This Valentines Day mental health expert Noel McDermott offers his expert tips for maintaining a healthy relationship. In addition to the traditional romantic meal and floral bouquet, he stresses we should make time to understand what makes a relationship roadworthy and how to better deal with life’s challenges together.
How to make a relationship roadworthy
Create emotional tone – this is a key contributor for relationships lasting the distance. Conflict is a part of life but in our love relations we want the emotional background noise to be about kindness and love. Oxytocin is a hormone we produce when we feel safe in our relationship to another; it produces a sense of wellbeing, a feeling of being bonded and contributes to our overall health. How do we do this? Simple! Take the time to look into your partner’s eyes, make moments for skin to skin contact in a non-sexual way, hold hands, cuddle lots! These simple activities create oxytocin and promote bonding adding a loving tone to our relationship. Dropping the tone of our voices also produces wellbeing and affection. Think of how you talk to a child to soothe them, it works on us adults as well.

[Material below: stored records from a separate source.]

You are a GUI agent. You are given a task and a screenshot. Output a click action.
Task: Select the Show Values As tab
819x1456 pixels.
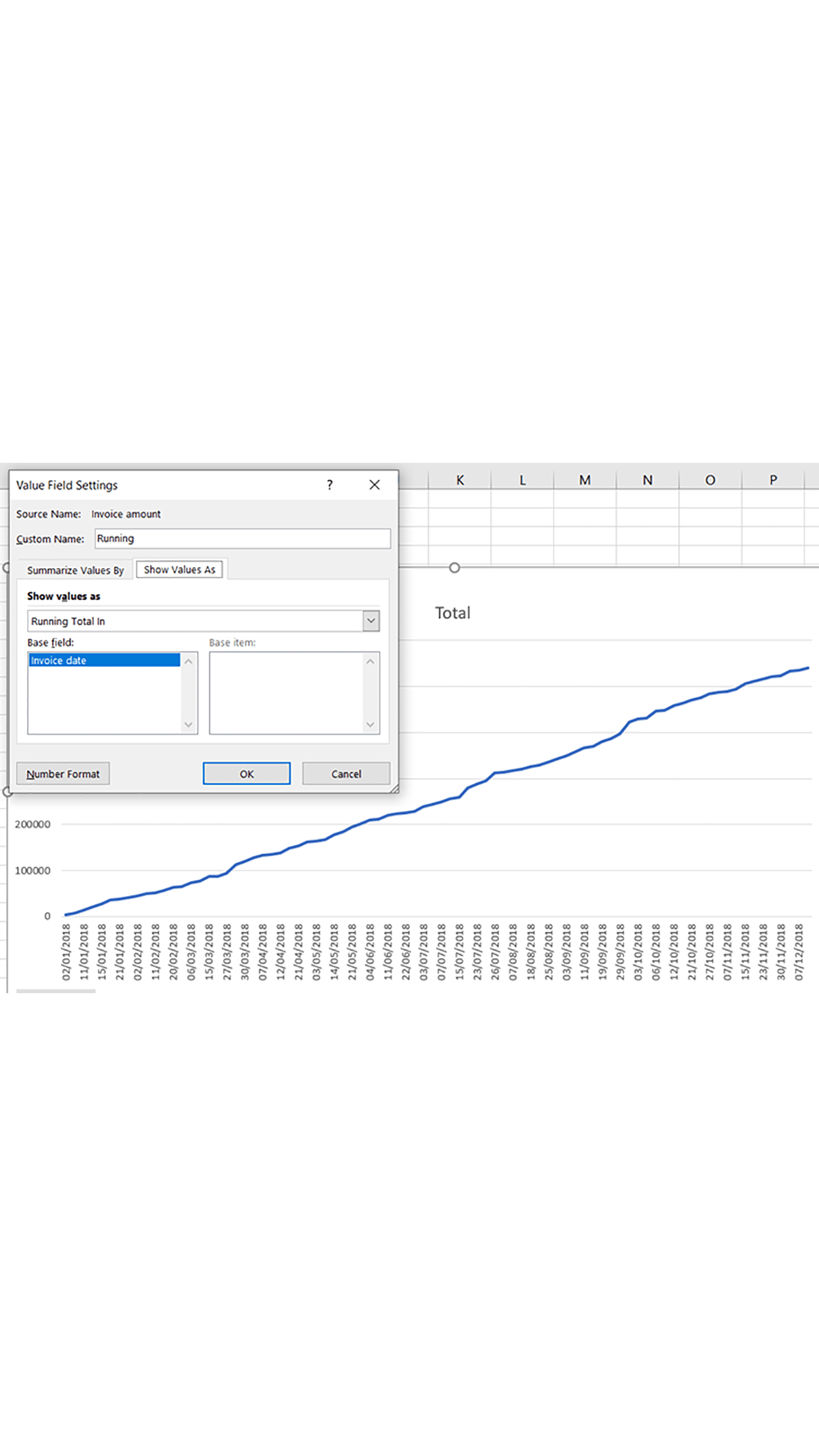(179, 570)
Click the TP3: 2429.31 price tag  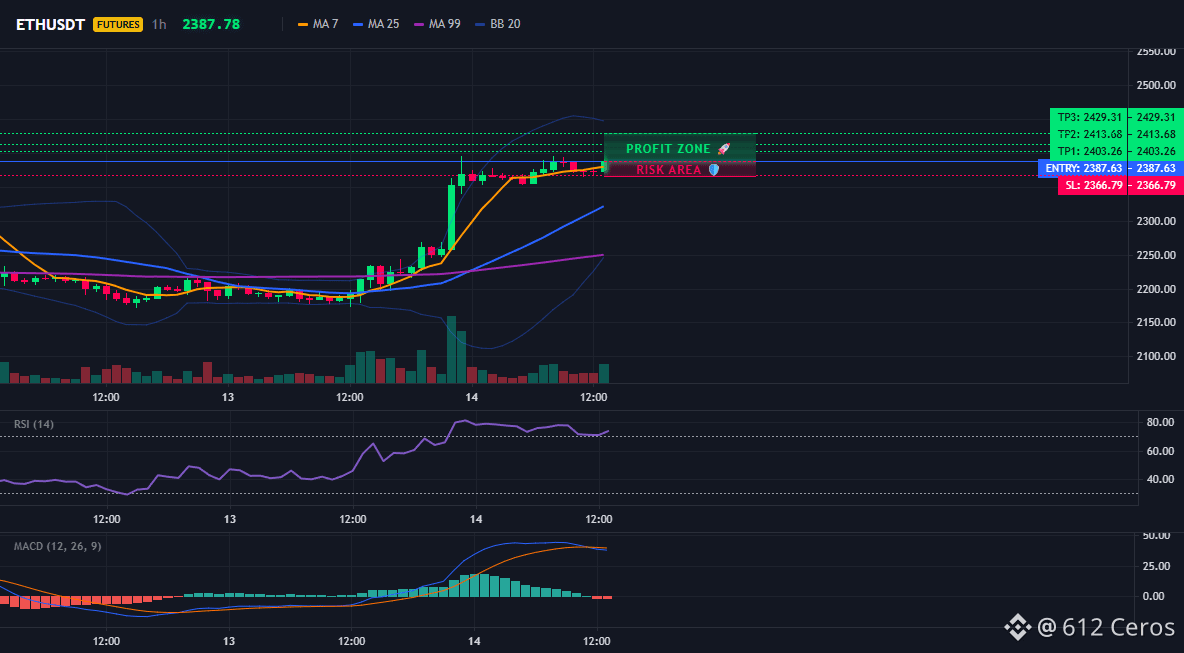(x=1088, y=117)
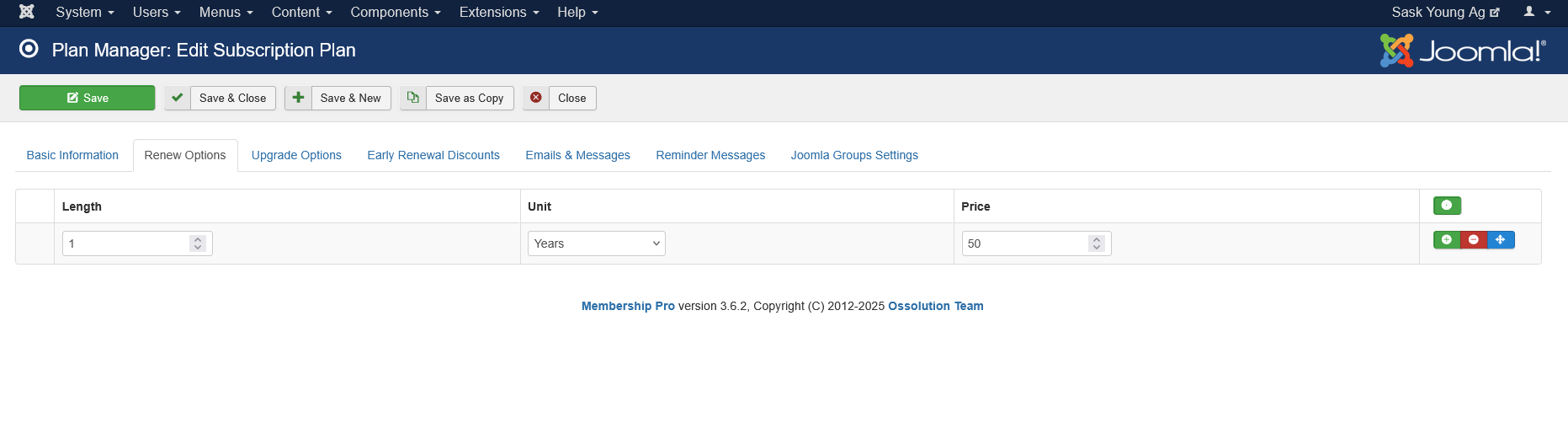The image size is (1568, 428).
Task: Click the green checkmark beside Save & Close
Action: click(178, 98)
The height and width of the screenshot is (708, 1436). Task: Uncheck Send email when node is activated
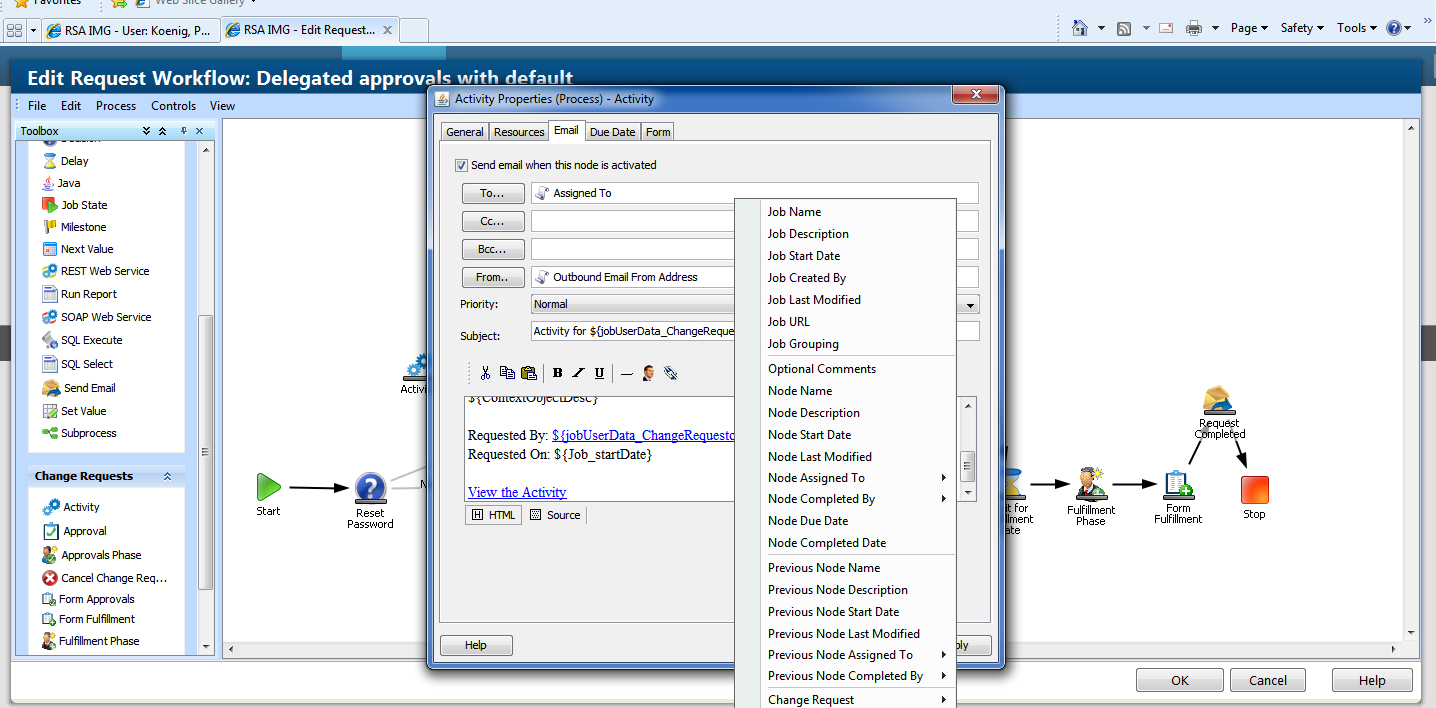pos(461,165)

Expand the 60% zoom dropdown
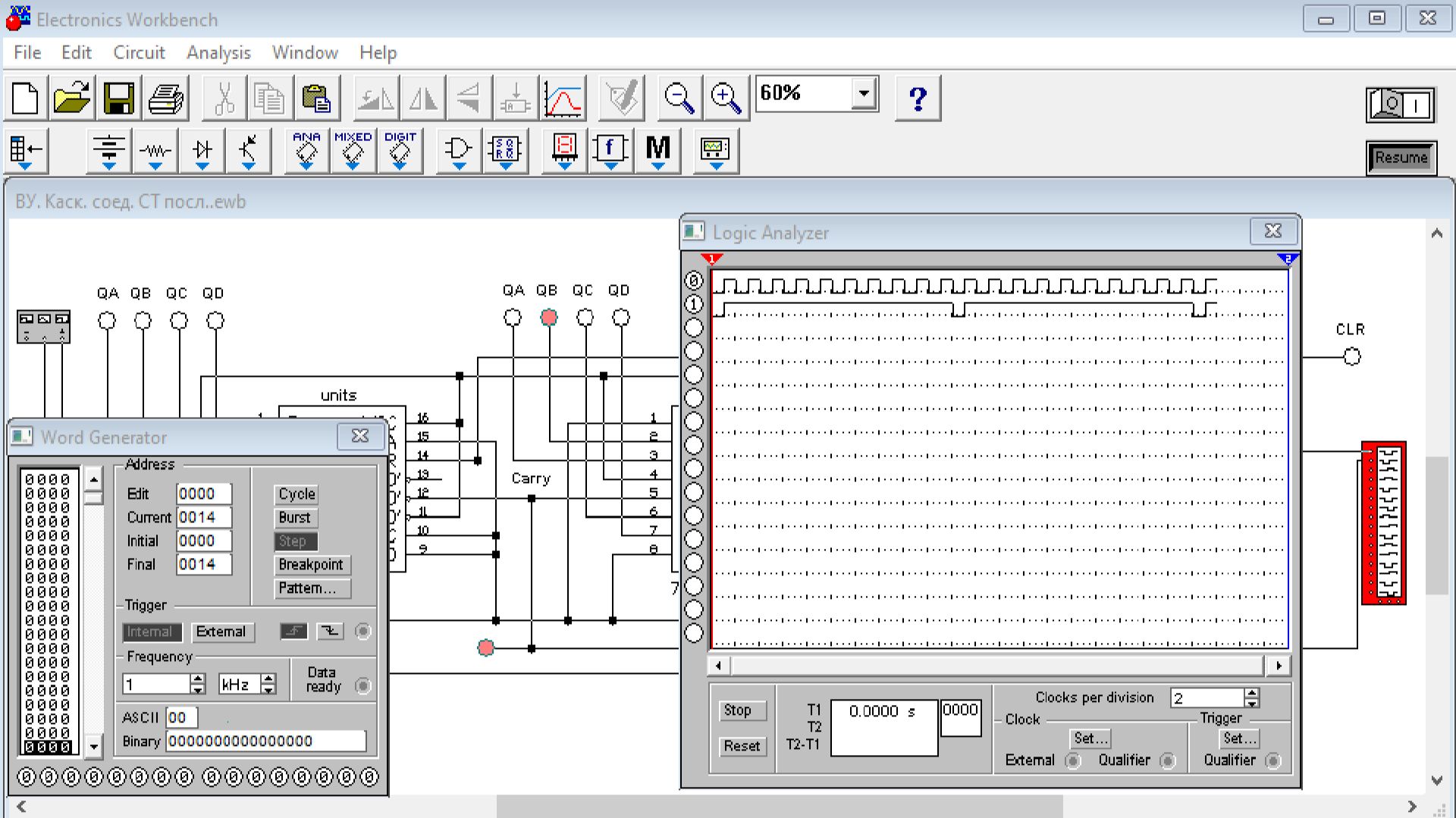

Create flexible role boundaries – this allows us to be more authentic and open. We all have different roles in life and in our love relationships it’s important that the roles we take on feel authentic and allow us freedom to express ourselves. It’s okay that one of you is better at the finances than another for example. It’s okay to divide labour in that way, but it’s not okay to force one person to take it on because it’s a societal norm for example. Find out what works for your relationship and discuss together what you want in all aspects of the relationship.
Learn conflict skills – developing good conflict resolution skills keeps our relationships on track, this can be from learning to let things go, to getting it all out in the open. Being able to verbalise feeling angry rather than being angry in an aggressive manner for example is so much healthier for us. Owning our part in a problem. Creating emotional distance from conflict issues to problem solves helps. Learning that stress from life impacts us but doesn’t indicate our relationship is poor is good also. Learning assertive communication skills will improve conflict management.
These three areas are well researched to contribute to making a relationship roadworthy and are all things that can be worked on to function better.
What is ‘Healthy Love’?
The keys to a healthy and successful relationship are well known and they fall into three areas of functioning:
Problem solving: not just dealing with conflict when it arises but also how effective one is at letting go of conflict that is not helpful.
Ask yourselves – Is the ’structure’ of the relationship clear? Are boundaries understood? Are tasks allocated fairly? Is power shared appropriately? Are roles adopted with personal autonomy?
Is the emotional climate and feelings towards each other generally in the arena of love and positive regard, are positive views held by members about being in the relationships? Is sexual functioning healthy and positive?
Dealing with life’s challenges together
It’s important in any intimate relationship to understand stressors from outside that cause issues but don’t necessarily mean the relationship is bad. Learning to distinguish between if you like this inside and outside of the relationship in terms of problems is very helpful in maintaining healthy love towards each other. It’s about normalising stress responses to stressful life experiences rather than saying they are signs of danger or problems.
External circumstances can challenge the perception that our current love relationships are not meeting needs effectively in this area and this can cause a sense of internal stress. It’s perfectly normal, it doesn’t mean that the love relationship is bad, it means the circumstances it exists in are bad.
Act as if it’s ok
No matter what we can learn and implement a key take out from behavioural therapy is encapsulated in the saying, we don’t run away from the bear because we are afraid of it, we are afraid of the bear because we run away from it. It points to a truism that we are what we do. Cognitive behavioural therapy built on this to explain the link between feeling, thought and action. We have the power to take action and move ourselves into a better place rather than behaving in a way that reinforces our negative position. We can choose to act as if we are loving when we don’t feel it.
Mental health expert Noel McDermott comments:
‘Don’t go to bed angry’ is the little house on the prairie advice and really what it means is that actions and emotional tone are important in love relationships. Learning how to put aside issues and do the work needed for the relationship to flourish is a crucial skill to learn. Move out of zero sum approaches. Forgive to be able to celebrate the relationship but also don’t forget. Whatever the stress is can be dealt with if the relationship is strong.